[Word and element pointing records]
────────────────

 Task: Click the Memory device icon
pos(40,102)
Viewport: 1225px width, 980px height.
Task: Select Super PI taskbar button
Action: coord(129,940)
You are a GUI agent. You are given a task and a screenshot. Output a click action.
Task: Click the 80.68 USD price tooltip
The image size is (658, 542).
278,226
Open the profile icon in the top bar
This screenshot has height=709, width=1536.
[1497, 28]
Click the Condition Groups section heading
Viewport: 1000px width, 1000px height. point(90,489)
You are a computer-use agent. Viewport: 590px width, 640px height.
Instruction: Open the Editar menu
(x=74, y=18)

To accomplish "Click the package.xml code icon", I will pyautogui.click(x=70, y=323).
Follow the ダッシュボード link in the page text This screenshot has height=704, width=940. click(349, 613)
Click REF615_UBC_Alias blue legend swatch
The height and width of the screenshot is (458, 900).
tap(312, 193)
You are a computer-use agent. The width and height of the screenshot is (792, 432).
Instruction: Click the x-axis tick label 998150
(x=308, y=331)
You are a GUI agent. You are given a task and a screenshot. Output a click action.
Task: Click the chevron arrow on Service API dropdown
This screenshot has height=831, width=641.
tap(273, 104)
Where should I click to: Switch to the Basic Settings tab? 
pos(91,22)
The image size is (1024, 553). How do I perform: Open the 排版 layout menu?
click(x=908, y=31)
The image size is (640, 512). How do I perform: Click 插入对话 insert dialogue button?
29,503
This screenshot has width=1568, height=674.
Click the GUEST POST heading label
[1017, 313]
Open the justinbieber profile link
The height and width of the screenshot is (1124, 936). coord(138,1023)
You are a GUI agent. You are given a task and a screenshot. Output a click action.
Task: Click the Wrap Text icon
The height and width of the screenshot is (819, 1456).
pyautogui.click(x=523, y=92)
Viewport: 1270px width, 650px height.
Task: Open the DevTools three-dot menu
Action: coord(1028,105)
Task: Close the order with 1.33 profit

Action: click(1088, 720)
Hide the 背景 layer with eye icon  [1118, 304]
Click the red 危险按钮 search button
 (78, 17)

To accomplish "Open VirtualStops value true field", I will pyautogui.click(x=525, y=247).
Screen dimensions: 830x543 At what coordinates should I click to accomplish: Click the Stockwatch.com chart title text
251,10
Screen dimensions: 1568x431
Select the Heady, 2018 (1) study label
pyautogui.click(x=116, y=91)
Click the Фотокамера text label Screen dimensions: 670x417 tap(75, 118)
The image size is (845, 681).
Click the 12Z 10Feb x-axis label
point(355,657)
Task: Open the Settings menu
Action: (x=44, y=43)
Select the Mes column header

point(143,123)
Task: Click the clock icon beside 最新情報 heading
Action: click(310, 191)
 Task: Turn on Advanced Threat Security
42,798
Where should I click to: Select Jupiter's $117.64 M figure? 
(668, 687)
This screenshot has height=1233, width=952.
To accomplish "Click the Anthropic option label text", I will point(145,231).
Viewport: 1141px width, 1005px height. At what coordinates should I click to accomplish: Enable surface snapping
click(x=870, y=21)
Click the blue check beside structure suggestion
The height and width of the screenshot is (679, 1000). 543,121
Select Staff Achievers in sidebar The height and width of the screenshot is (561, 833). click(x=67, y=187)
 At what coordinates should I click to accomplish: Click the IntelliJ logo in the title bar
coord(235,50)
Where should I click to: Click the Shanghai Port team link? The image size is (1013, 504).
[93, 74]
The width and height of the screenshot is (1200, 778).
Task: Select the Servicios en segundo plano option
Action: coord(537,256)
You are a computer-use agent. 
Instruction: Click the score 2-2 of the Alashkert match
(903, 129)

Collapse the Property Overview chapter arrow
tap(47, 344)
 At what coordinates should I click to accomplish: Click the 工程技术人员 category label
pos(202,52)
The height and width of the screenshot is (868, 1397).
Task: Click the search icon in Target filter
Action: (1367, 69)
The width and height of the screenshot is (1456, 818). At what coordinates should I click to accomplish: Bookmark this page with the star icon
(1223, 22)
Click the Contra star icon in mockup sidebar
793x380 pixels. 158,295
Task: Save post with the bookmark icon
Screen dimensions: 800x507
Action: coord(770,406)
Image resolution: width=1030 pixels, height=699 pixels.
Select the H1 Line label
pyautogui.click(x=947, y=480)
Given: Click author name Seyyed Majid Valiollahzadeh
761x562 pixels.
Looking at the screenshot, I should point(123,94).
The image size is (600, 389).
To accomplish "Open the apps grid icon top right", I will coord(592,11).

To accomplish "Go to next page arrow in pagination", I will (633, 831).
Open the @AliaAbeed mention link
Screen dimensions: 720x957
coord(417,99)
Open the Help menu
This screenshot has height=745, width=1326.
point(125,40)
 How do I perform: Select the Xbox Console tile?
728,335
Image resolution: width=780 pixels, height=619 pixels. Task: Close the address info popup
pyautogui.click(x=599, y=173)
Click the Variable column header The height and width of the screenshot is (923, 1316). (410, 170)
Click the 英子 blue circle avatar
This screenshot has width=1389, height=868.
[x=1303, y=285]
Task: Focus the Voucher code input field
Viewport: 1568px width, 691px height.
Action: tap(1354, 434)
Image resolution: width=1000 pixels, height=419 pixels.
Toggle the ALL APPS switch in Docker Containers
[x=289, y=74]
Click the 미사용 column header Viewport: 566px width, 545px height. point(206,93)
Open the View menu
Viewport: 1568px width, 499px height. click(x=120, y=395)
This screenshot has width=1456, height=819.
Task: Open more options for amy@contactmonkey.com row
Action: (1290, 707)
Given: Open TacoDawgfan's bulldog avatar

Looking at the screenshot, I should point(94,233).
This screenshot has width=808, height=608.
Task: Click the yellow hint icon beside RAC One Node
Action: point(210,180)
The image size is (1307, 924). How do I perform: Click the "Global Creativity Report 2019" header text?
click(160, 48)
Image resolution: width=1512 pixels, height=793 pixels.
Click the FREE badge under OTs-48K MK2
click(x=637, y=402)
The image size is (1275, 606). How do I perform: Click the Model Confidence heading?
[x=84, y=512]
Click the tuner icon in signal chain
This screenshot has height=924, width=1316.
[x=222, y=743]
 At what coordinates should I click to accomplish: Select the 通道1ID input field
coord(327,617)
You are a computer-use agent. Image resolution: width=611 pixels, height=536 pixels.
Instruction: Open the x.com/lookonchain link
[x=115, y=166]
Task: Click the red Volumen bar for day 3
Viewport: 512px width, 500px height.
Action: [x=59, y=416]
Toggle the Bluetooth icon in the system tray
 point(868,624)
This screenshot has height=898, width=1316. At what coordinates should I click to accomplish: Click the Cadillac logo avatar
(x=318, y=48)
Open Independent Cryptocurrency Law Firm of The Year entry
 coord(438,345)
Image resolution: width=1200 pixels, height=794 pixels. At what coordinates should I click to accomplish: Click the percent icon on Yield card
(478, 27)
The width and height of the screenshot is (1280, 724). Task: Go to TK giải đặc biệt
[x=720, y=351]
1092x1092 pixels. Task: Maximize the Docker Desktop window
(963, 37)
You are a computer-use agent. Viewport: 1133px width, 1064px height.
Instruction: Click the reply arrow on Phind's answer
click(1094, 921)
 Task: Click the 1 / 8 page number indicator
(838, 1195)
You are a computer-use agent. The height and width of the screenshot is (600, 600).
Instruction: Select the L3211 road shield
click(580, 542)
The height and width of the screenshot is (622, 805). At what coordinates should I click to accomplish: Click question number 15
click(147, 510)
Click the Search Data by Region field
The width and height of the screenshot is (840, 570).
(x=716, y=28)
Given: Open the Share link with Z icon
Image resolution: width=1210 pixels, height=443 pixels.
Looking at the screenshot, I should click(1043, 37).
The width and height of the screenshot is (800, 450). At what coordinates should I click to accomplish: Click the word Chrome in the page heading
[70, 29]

────────────────

WHAT YOU NEED TO DO: Copy these records line for line, leaving nothing out.

ANSWER TO THIS TASK:
 Task: Click the Memory device icon
pos(40,102)
Viewport: 1225px width, 980px height.
Task: Select Super PI taskbar button
Action: coord(129,940)
You are a GUI agent. You are given a task and a screenshot. Output a click action.
Task: Click the 80.68 USD price tooltip
The image size is (658, 542).
278,226
Open the profile icon in the top bar
This screenshot has height=709, width=1536.
[1497, 28]
Click the Condition Groups section heading
Viewport: 1000px width, 1000px height. point(90,489)
You are a computer-use agent. Viewport: 590px width, 640px height.
Instruction: Open the Editar menu
(x=74, y=18)

To accomplish "Click the package.xml code icon", I will pyautogui.click(x=70, y=323).
Follow the ダッシュボード link in the page text This screenshot has height=704, width=940. click(349, 613)
Click REF615_UBC_Alias blue legend swatch
The height and width of the screenshot is (458, 900).
tap(312, 193)
You are a computer-use agent. The width and height of the screenshot is (792, 432).
Instruction: Click the x-axis tick label 998150
(x=308, y=331)
You are a GUI agent. You are given a task and a screenshot. Output a click action.
Task: Click the chevron arrow on Service API dropdown
This screenshot has height=831, width=641.
tap(273, 104)
Where should I click to: Switch to the Basic Settings tab? 
pos(91,22)
The image size is (1024, 553). How do I perform: Open the 排版 layout menu?
click(x=908, y=31)
The image size is (640, 512). How do I perform: Click 插入对话 insert dialogue button?
29,503
This screenshot has width=1568, height=674.
Click the GUEST POST heading label
[1017, 313]
Open the justinbieber profile link
The height and width of the screenshot is (1124, 936). coord(138,1023)
You are a GUI agent. You are given a task and a screenshot. Output a click action.
Task: Click the Wrap Text icon
The height and width of the screenshot is (819, 1456).
pyautogui.click(x=523, y=92)
Viewport: 1270px width, 650px height.
Task: Open the DevTools three-dot menu
Action: coord(1028,105)
Task: Close the order with 1.33 profit

Action: click(1088, 720)
Hide the 背景 layer with eye icon  [1118, 304]
Click the red 危险按钮 search button
 (78, 17)

To accomplish "Open VirtualStops value true field", I will pyautogui.click(x=525, y=247).
Screen dimensions: 830x543 At what coordinates should I click to accomplish: Click the Stockwatch.com chart title text
251,10
Screen dimensions: 1568x431
Select the Heady, 2018 (1) study label
pyautogui.click(x=116, y=91)
Click the Фотокамера text label Screen dimensions: 670x417 tap(75, 118)
The image size is (845, 681).
Click the 12Z 10Feb x-axis label
point(355,657)
Task: Open the Settings menu
Action: (x=44, y=43)
Select the Mes column header

point(143,123)
Task: Click the clock icon beside 最新情報 heading
Action: click(310, 191)
 Task: Turn on Advanced Threat Security
42,798
Where should I click to: Select Jupiter's $117.64 M figure? 
(668, 687)
This screenshot has height=1233, width=952.
To accomplish "Click the Anthropic option label text", I will point(145,231).
Viewport: 1141px width, 1005px height. At what coordinates should I click to accomplish: Enable surface snapping
click(x=870, y=21)
Click the blue check beside structure suggestion
The height and width of the screenshot is (679, 1000). 543,121
Select Staff Achievers in sidebar The height and width of the screenshot is (561, 833). click(x=67, y=187)
 At what coordinates should I click to accomplish: Click the IntelliJ logo in the title bar
coord(235,50)
Where should I click to: Click the Shanghai Port team link? The image size is (1013, 504).
[93, 74]
The width and height of the screenshot is (1200, 778).
Task: Select the Servicios en segundo plano option
Action: coord(537,256)
You are a computer-use agent. 
Instruction: Click the score 2-2 of the Alashkert match
(903, 129)

Collapse the Property Overview chapter arrow
tap(47, 344)
 At what coordinates should I click to accomplish: Click the 工程技术人员 category label
pos(202,52)
The height and width of the screenshot is (868, 1397).
Task: Click the search icon in Target filter
Action: (1367, 69)
The width and height of the screenshot is (1456, 818). At what coordinates should I click to accomplish: Bookmark this page with the star icon
(1223, 22)
Click the Contra star icon in mockup sidebar
793x380 pixels. 158,295
Task: Save post with the bookmark icon
Screen dimensions: 800x507
Action: coord(770,406)
Image resolution: width=1030 pixels, height=699 pixels.
Select the H1 Line label
pyautogui.click(x=947, y=480)
Given: Click author name Seyyed Majid Valiollahzadeh
761x562 pixels.
Looking at the screenshot, I should point(123,94).
The image size is (600, 389).
To accomplish "Open the apps grid icon top right", I will coord(592,11).

To accomplish "Go to next page arrow in pagination", I will (633, 831).
Open the @AliaAbeed mention link
Screen dimensions: 720x957
coord(417,99)
Open the Help menu
This screenshot has height=745, width=1326.
point(125,40)
 How do I perform: Select the Xbox Console tile?
728,335
Image resolution: width=780 pixels, height=619 pixels. Task: Close the address info popup
pyautogui.click(x=599, y=173)
Click the Variable column header The height and width of the screenshot is (923, 1316). (410, 170)
Click the 英子 blue circle avatar
This screenshot has width=1389, height=868.
[x=1303, y=285]
Task: Focus the Voucher code input field
Viewport: 1568px width, 691px height.
Action: tap(1354, 434)
Image resolution: width=1000 pixels, height=419 pixels.
Toggle the ALL APPS switch in Docker Containers
[x=289, y=74]
Click the 미사용 column header Viewport: 566px width, 545px height. point(206,93)
Open the View menu
Viewport: 1568px width, 499px height. click(x=120, y=395)
This screenshot has width=1456, height=819.
Task: Open more options for amy@contactmonkey.com row
Action: (1290, 707)
Given: Open TacoDawgfan's bulldog avatar

Looking at the screenshot, I should point(94,233).
This screenshot has width=808, height=608.
Task: Click the yellow hint icon beside RAC One Node
Action: point(210,180)
The image size is (1307, 924). How do I perform: Click the "Global Creativity Report 2019" header text?
click(160, 48)
Image resolution: width=1512 pixels, height=793 pixels.
Click the FREE badge under OTs-48K MK2
click(x=637, y=402)
The image size is (1275, 606). How do I perform: Click the Model Confidence heading?
[x=84, y=512]
Click the tuner icon in signal chain
This screenshot has height=924, width=1316.
[x=222, y=743]
 At what coordinates should I click to accomplish: Select the 通道1ID input field
coord(327,617)
You are a computer-use agent. Image resolution: width=611 pixels, height=536 pixels.
Instruction: Open the x.com/lookonchain link
[x=115, y=166]
Task: Click the red Volumen bar for day 3
Viewport: 512px width, 500px height.
Action: [x=59, y=416]
Toggle the Bluetooth icon in the system tray
 point(868,624)
This screenshot has height=898, width=1316. At what coordinates should I click to accomplish: Click the Cadillac logo avatar
(x=318, y=48)
Open Independent Cryptocurrency Law Firm of The Year entry
 coord(438,345)
Image resolution: width=1200 pixels, height=794 pixels. At what coordinates should I click to accomplish: Click the percent icon on Yield card
(478, 27)
The width and height of the screenshot is (1280, 724). Task: Go to TK giải đặc biệt
[x=720, y=351]
1092x1092 pixels. Task: Maximize the Docker Desktop window
(963, 37)
You are a computer-use agent. Viewport: 1133px width, 1064px height.
Instruction: Click the reply arrow on Phind's answer
click(1094, 921)
 Task: Click the 1 / 8 page number indicator
(838, 1195)
You are a computer-use agent. The height and width of the screenshot is (600, 600).
Instruction: Select the L3211 road shield
click(580, 542)
The height and width of the screenshot is (622, 805). At what coordinates should I click to accomplish: Click question number 15
click(147, 510)
Click the Search Data by Region field
The width and height of the screenshot is (840, 570).
(x=716, y=28)
Given: Open the Share link with Z icon
Image resolution: width=1210 pixels, height=443 pixels.
Looking at the screenshot, I should click(1043, 37).
The width and height of the screenshot is (800, 450). At what coordinates should I click to accomplish: Click the word Chrome in the page heading
[70, 29]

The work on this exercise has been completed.